Govt ‘irresponsible’ over MG Rover briefing

By Alex Stevenson

Members of the press should not have been briefed that crucial talks between collapsing carmaker MG Rover and a Chinese firm which could have rescued it had “stalled”, a report has found.

The independent inquiry into the demise of MGRG, which made MG and Rover cars, criticises the government for giving the impression talks had reached a crisis point.

MGRG went into administration in April 2005 after talks with Shanghai Automotive Industry Corporation (SAIC) collapsed.

Today’s report, which took four years to complete, makes it clear that MGRG’s directors were “justified” in holding out hopes a deal could have been completed in April.
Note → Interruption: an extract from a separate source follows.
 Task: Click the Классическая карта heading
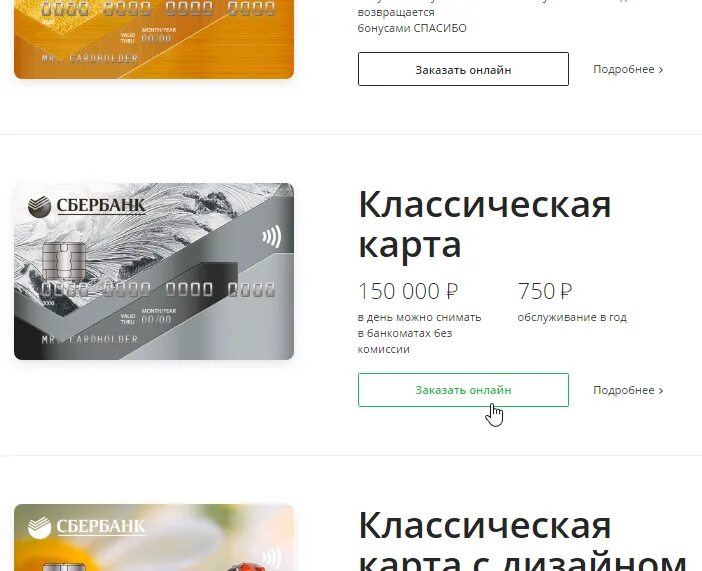[484, 224]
On April 5th it emerged in the press that talks had “stalled”. It says the “likelihood” is a special advisor in the former Department of Trade and Industry was responsible for the unattributable quote.

Government figures had been aware of the status of talks because ministers were considering providing a bridging loan to cover the transaction.

The report stated: “While, in the event, MGRG would have gone into administration in April 2005 with or without the press reports of the period, we consider that telling the press, without consulting the group, that the talks had ‘stalled’ was irresponsible.

It added: “We question whether it was appropriate for the government, unattributably, to brief the press even in the terms of that note without consulting, or even informing, the group.”

Downing Street appeared initially unwilling to recognise the criticism, pointing out the government had “cooperated fully” with this investigation.

Gordon Brown’s spokesman did make clear: “The prime minister always expects high standards from special advisors.”

Business secretary Peter Mandelson pointed out the report made clear the briefing made “no material difference” to the outcome.

“We, the government of the time, really cared about the future of this company, of this workforce – that’s why we tried so hard to get BMW to sell it off to its new owners,” he said.

Representatives for the Phoenix Four – who each received £9 million in payment from MGRG despite leading it to ultimate failure – have vigorously defended their case.

In a statement the Four said the report was a “witchhunt” and “whitewash”.